This is a great statement in theory. Students need to be using the latest technology because it is only getting more advanced by the day. The problem is not with children using apps on a tablet, but how they are used. If you put your child on a tablet for 30-40 minutes a day and walk away, your child is not going to be 21st century ready. What you did was buy a tablet to get free babysitting service, not to prepare your child for 21st century education. The hardware for technology is only a piece of the puzzle. What your children are playing and how you are integrating what they are learning into their lives is how you create a child ready for the 21st century. To support your children educationally, have them create a stop motion film. Set them up with a safe collaboration site where they can talk with students from a different country. Have them create a 3D figure and send it away to be printed on a 3D printer. Those are the experiences students need to accomplish on a tablet.
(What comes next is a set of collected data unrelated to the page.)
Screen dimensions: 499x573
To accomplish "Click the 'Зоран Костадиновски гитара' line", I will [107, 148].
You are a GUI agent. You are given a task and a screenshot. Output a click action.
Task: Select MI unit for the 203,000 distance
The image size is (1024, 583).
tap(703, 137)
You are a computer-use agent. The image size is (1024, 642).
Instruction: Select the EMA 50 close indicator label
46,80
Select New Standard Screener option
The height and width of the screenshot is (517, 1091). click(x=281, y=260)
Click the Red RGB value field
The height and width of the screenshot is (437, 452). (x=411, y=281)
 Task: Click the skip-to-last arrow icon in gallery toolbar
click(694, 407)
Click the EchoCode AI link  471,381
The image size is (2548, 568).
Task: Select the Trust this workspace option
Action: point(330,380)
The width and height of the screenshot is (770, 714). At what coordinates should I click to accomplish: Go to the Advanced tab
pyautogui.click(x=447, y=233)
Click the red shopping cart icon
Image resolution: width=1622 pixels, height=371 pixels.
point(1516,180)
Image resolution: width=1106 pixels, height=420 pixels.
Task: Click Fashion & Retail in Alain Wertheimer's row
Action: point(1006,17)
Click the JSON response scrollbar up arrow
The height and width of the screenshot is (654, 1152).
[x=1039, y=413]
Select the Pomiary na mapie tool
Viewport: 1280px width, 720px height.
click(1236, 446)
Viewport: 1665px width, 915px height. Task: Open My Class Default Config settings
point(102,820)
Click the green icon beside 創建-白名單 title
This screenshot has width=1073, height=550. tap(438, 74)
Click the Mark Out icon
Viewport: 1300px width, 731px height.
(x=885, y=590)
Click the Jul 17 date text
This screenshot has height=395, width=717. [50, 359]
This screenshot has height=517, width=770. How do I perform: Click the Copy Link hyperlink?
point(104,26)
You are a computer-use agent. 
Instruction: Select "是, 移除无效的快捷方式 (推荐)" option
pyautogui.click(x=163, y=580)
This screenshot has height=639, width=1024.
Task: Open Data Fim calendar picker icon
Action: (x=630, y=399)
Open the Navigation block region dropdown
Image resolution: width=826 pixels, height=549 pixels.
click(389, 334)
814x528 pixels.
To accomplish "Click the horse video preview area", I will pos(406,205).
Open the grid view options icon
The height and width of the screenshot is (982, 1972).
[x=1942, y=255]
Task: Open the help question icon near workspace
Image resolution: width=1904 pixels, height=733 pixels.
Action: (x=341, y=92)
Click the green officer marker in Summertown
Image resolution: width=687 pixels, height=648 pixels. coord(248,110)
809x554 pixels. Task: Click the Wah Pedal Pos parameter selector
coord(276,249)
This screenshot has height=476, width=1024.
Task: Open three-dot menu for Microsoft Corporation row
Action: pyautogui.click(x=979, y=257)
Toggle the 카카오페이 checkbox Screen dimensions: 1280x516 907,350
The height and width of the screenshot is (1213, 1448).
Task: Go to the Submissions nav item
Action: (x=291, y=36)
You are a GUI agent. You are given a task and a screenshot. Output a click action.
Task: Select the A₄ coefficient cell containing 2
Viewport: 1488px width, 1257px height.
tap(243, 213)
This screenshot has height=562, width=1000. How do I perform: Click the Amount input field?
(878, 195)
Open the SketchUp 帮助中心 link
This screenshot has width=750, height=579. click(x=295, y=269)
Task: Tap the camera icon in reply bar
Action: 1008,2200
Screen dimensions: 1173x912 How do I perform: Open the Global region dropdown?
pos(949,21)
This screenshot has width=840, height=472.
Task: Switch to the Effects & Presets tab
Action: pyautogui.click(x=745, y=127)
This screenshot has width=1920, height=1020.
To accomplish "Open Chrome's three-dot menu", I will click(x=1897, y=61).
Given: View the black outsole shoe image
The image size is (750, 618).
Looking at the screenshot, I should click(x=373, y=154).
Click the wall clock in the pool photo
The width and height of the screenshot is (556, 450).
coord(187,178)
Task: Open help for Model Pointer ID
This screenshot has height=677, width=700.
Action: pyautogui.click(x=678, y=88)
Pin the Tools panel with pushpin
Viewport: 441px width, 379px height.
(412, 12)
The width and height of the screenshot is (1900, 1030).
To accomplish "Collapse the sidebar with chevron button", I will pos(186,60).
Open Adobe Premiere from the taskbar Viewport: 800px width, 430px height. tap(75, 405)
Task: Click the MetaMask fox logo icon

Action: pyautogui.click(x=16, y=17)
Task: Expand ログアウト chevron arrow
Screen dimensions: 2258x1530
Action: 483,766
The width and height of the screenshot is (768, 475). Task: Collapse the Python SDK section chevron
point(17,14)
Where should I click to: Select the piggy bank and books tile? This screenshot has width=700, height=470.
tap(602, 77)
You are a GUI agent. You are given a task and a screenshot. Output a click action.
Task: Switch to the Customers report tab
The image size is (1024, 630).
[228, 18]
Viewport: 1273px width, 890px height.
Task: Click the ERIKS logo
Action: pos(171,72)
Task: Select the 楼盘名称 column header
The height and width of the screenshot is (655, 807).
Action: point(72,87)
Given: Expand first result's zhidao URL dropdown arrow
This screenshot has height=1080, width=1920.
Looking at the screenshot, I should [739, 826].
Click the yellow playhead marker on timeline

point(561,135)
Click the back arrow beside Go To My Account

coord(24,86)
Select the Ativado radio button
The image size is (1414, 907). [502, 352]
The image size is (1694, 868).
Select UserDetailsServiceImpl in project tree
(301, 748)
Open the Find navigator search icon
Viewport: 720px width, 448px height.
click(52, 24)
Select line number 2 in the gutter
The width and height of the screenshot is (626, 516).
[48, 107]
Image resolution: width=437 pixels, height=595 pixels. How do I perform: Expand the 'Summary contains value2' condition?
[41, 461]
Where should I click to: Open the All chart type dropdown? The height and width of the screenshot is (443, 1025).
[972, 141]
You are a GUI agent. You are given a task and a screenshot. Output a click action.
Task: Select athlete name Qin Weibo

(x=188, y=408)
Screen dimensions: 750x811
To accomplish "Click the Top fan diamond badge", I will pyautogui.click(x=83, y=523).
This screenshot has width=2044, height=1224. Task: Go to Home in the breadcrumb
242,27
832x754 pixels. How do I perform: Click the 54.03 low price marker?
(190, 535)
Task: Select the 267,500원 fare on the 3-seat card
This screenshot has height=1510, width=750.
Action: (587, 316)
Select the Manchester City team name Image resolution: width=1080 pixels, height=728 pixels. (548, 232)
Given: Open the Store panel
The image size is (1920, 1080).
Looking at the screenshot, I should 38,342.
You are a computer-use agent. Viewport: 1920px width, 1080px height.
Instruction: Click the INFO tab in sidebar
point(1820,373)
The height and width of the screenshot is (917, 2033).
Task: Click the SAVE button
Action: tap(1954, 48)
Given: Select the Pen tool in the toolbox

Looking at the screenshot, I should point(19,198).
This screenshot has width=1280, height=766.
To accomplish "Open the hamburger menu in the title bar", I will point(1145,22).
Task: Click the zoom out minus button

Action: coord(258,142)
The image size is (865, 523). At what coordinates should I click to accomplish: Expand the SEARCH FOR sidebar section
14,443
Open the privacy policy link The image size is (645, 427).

Practicing spelling words and vocabulary are face-to-face functions that parents still should be doing with their children. Check what your child is doing on the tablet or computer. The apps your child is using should benefit them in a variety of ways: providing motivation, encouraging problem solving, using critical and creative thinking. Use the technology to broaden the child's mind, to give them experiences that you cannot reproduce in your home or back yard. When you can watch your child create something, build something, collaborate on something or explain something that could never have been done without the technology you provided, that is when you will know that you are raising a 21st century child.

A rule of thumb to follow when introducing children to a variety of technologies is:

Technology should be used to give students an experience or insight that they would otherwise not be able to accomplish without the use of technology.